Я пошла в мать, это очевидно. Разговаривая, мы как будто переливали из одной черной воронки в другую бездонную пустоту непознаваемости.
Про мужа она сразу отказалась говорить – он ей никогда не нравился (вот вопрос: почему? теперь-то, наверное, ясно, почему!), поэтому ее не удивило, что он не хочет со мной общаться.
– Мама, я и так живу как в гетто! – кричала я. – Сходи к нему да выясни все уже! Почему он мне ничего не пишет? Даже ты пишешь, хотя ты против копирования – а он-то за! Мы с ним семь лет регулярно копируемся!
– А вот помнишь, как вы расставались когда-то? – нравоучительно сказала мама. – Когда дочке вашей пять лет было и он сказал, что хочет побыть один, но ничего такого, у него никого нет. Ты меня тоже тогда измучила: ой, почему он не пишет и не звонит! Не хочет! И тогда не хотел, и сейчас не хочет!
– Он хоть переживал? Ты его видела на похоронах?
– Давай мы про что-нибудь другое поговорим, – неизменно отвечала мама.

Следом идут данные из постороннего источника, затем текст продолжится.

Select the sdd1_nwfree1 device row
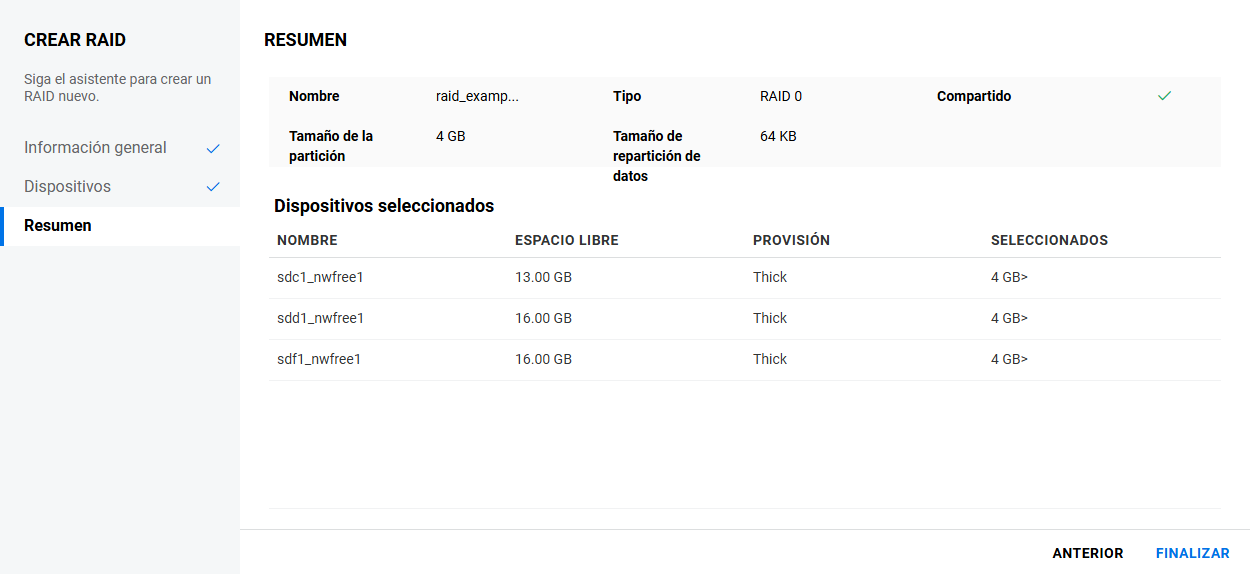This screenshot has width=1250, height=574. (320, 319)
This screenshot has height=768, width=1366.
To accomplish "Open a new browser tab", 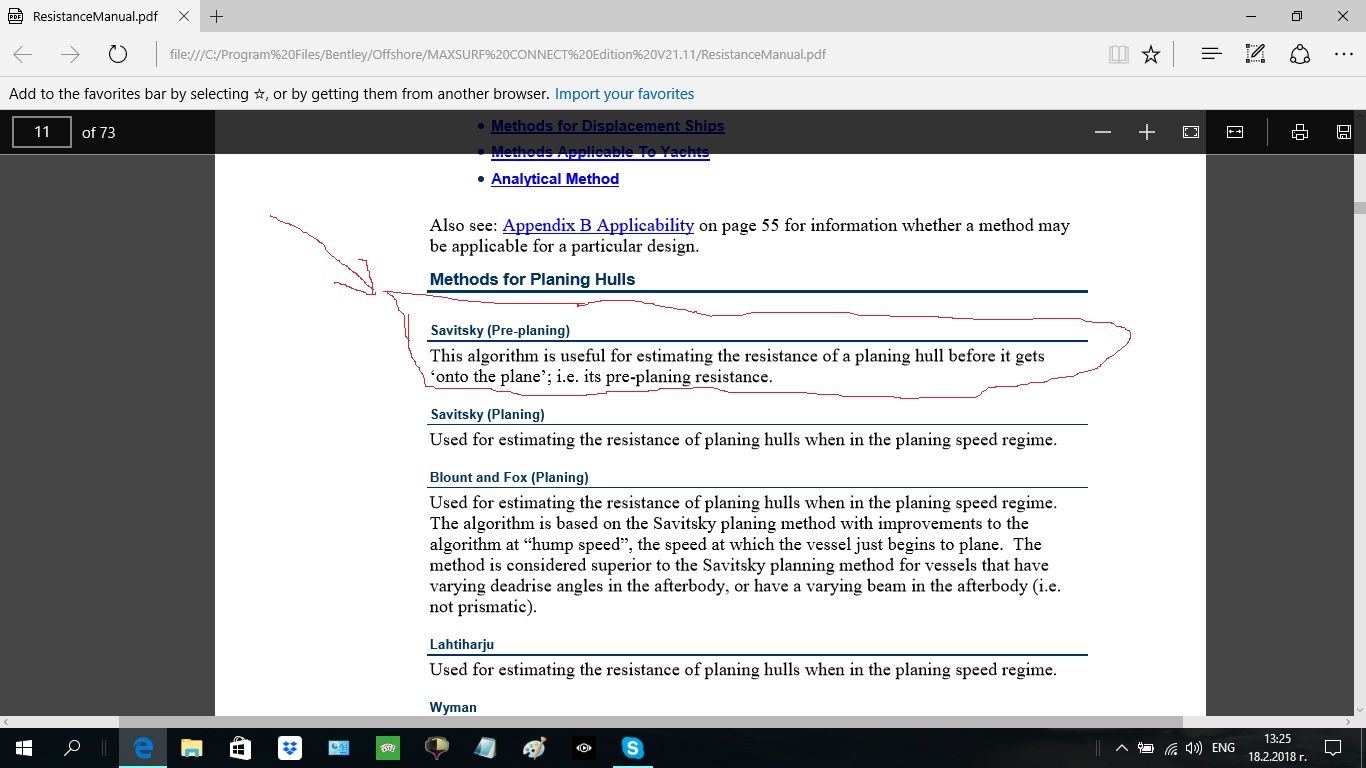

Мамина уклончивость меня будто укачивала – меня тошнило, я плакала. Другая мама пробегала мимо с какими-то кофейными подносами, погодными прогнозами, присаживалась рядом и рассказывала о том, как у нее на работе, в университете, недавно был случай – один сотрудник с ума сошел, явился с водяным пистолетом (водяной пистолет! тут мне следовало бы насторожиться!) и начал всех расстреливать из воды, водяными пулями, сразу же, конечно, автоматическая защита включилась, пока разобрались, охранники примчались, смертельно ранили его – все, не спасли, стреляли на поражение. Родственники потом судились, пытались отвоевать хотя бы право на копирование, но им сказали: с ума сошел, это психоз, когда человек расстреливает всех сотрудников из водяного пистолета, а сумасшедших мы не копируем, нельзя. И вот носятся по судам и доказывают, что копия трехлетней давности более-менее в порядке и что тогда еще не было психоза, но проверить нельзя, поэтому другая мама проходит в качестве свидетеля со стороны родственников, ей нужно подтвердить, что этот сотрудник был абсолютно нормальный три года назад, а он не был, он голоса слышал: признался ей как-то, но попросил никому не говорить. И вот надо вроде бы сдержать слово и никому не говорить – и тогда есть шанс, что его активируют, и хорошо бы, чтобы активировали, – они были приятелями; да и родные очень травмированы. А с другой стороны, за такое вранье могут тоже под суд – если по вине другой мамы активируют копию психически больного человека. Но, может быть, эта копия себя будет прилично вести, спрашивала у меня другая мама, есть у вас там те, кто голоса слышит, ты не знаешь?
– А что ему говорили голоса? – спросила я.
– Они переводили, – сказала другая мама. – Что еще они могли говорить, мы же все преподаем теорию перевода. Переводили ему всё на языки, которые он не знал и знать не хотел. Герменеглоссия, это так называется.
Сама она мне, кстати, никогда не звонила – но часто подходила, когда я говорила с мамой, размахивала руками, присаживалась и рассказывала, в основном – о деталях этого происшествия: процесс длился, суд катил фоном, как дребезжащий старенький троллейбус, мама виновато (или мне казалось, что виновато) улыбалась.
Почему-то мне было больно – именно в те моменты, когда она подсаживалась к маме и начинала, жестикулируя, увивать недосягаемое пространство паутинными траекториями водяных выстрелов. Мне явно и отчетливо становилось понятно: я не могу туда попасть – и никогда не смогу.
В итоге я постоянно плакала первое время, а мама меня утешала.
– Так, давай мы это прекратим. У меня вообще ребенок погиб, и ничего, – злилась она. – И я не плачу, не сижу перед тобой в этом развинченном состоянии! А ты разводишь тут. Слушай, если ты будешь на моих глазах реветь, я тоже начну плакать, а если я начну – ты знаешь. Ты знаешь, что будет. Живые позавидуют мертвым.